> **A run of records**
□ □ □

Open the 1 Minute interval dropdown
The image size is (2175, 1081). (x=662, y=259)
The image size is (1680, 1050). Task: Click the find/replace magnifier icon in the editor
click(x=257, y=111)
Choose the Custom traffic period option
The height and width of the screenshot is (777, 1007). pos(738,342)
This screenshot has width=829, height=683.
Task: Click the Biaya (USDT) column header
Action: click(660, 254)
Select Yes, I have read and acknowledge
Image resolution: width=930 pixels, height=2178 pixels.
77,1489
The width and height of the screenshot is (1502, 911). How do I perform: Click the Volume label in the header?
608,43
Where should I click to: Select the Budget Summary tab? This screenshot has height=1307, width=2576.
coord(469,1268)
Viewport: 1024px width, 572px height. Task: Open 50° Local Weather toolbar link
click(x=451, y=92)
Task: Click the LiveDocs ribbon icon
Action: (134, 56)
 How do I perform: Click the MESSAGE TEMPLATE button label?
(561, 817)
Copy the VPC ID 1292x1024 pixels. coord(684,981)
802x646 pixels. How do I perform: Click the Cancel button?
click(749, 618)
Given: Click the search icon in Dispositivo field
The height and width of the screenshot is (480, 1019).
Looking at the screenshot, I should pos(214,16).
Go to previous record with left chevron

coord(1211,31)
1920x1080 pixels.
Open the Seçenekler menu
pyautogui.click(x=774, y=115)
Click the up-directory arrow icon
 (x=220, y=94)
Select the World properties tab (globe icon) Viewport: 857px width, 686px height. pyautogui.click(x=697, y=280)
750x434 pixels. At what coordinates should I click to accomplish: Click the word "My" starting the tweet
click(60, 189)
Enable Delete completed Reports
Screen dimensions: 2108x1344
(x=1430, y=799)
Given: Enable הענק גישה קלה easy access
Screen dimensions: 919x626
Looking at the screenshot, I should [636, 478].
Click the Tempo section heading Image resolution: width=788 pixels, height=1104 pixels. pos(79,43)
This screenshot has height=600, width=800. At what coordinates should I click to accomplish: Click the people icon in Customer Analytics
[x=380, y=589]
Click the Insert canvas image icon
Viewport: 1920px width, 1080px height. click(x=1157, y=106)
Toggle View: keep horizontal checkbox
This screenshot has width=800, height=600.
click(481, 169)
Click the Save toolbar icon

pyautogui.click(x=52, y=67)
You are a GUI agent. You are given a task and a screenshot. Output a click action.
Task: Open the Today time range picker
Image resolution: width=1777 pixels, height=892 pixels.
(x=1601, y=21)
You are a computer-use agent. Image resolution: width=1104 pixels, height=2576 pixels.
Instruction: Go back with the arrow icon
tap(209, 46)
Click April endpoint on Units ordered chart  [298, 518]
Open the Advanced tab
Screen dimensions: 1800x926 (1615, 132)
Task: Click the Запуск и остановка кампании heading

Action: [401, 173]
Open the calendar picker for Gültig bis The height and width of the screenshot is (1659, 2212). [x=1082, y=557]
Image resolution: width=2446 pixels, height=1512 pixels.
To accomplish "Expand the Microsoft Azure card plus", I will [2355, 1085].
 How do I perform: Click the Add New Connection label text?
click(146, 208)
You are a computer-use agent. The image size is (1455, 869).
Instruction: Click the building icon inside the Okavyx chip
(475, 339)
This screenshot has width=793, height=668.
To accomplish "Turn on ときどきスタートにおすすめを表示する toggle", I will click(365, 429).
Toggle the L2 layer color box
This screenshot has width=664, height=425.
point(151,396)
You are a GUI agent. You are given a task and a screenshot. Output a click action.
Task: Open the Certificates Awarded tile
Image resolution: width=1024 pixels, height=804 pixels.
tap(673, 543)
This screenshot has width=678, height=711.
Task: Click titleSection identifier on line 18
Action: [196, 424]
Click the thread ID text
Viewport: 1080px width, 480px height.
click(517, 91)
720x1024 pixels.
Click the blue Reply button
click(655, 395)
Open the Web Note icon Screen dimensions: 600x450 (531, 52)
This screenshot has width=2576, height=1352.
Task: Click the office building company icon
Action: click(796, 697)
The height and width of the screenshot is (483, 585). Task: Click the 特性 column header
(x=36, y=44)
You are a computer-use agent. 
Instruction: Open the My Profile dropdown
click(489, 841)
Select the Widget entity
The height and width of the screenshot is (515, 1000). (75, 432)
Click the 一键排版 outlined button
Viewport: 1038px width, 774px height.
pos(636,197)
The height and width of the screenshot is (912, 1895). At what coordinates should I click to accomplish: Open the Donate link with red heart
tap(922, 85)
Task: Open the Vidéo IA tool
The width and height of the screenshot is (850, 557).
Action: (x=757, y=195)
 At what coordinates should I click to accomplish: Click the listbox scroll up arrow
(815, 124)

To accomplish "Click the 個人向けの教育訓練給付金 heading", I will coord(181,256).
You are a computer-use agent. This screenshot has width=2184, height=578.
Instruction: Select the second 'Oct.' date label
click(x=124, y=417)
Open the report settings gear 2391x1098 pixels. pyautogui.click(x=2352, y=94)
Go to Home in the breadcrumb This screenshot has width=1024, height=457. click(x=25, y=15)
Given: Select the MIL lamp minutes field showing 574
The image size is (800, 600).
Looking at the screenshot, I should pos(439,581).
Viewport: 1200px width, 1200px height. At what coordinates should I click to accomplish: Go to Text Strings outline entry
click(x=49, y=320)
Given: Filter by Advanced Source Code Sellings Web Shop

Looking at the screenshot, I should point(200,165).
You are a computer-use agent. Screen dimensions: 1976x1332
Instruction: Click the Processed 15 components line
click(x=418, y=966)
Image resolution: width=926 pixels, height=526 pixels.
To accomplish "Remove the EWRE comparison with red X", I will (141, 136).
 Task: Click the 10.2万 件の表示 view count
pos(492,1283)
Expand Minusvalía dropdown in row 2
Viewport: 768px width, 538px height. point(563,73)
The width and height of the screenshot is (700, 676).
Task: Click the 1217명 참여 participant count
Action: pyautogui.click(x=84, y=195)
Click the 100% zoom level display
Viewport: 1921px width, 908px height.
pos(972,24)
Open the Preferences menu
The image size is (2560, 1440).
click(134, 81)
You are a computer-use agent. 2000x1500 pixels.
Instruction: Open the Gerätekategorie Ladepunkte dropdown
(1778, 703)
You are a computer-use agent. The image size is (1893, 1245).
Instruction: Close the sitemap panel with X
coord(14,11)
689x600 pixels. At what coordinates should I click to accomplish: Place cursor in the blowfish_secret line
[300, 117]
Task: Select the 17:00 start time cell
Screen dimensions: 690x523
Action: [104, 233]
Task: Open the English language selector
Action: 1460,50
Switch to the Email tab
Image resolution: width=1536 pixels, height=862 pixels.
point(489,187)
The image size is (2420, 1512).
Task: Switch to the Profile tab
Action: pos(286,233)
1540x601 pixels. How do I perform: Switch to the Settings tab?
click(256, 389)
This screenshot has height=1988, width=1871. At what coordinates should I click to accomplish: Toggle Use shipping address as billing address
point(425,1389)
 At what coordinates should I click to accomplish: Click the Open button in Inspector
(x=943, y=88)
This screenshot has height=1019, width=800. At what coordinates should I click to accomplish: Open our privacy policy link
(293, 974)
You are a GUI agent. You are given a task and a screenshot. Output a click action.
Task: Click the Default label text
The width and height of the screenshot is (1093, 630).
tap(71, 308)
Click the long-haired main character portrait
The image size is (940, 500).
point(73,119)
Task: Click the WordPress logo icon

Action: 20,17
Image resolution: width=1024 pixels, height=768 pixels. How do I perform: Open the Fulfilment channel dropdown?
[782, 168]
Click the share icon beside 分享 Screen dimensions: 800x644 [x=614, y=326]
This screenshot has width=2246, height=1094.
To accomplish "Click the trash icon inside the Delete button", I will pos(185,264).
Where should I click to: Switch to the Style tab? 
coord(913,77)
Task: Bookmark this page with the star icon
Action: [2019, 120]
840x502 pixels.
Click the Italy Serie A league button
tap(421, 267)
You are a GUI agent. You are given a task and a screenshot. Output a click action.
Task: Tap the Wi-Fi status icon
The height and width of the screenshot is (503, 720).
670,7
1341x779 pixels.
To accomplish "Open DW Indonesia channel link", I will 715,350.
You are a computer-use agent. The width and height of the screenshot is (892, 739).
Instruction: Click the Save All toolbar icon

□ □ □

> **Task brief**
Repeat the listing from the line with "1920x1080 pixels." to the line with "Looking at the screenshot, I should [636, 478].", keeping both of those lines.

> **The reply**
1920x1080 pixels.
Open the Seçenekler menu
pyautogui.click(x=774, y=115)
Click the up-directory arrow icon
 (x=220, y=94)
Select the World properties tab (globe icon) Viewport: 857px width, 686px height. pyautogui.click(x=697, y=280)
750x434 pixels. At what coordinates should I click to accomplish: Click the word "My" starting the tweet
click(60, 189)
Enable Delete completed Reports
Screen dimensions: 2108x1344
(x=1430, y=799)
Given: Enable הענק גישה קלה easy access
Screen dimensions: 919x626
Looking at the screenshot, I should [636, 478].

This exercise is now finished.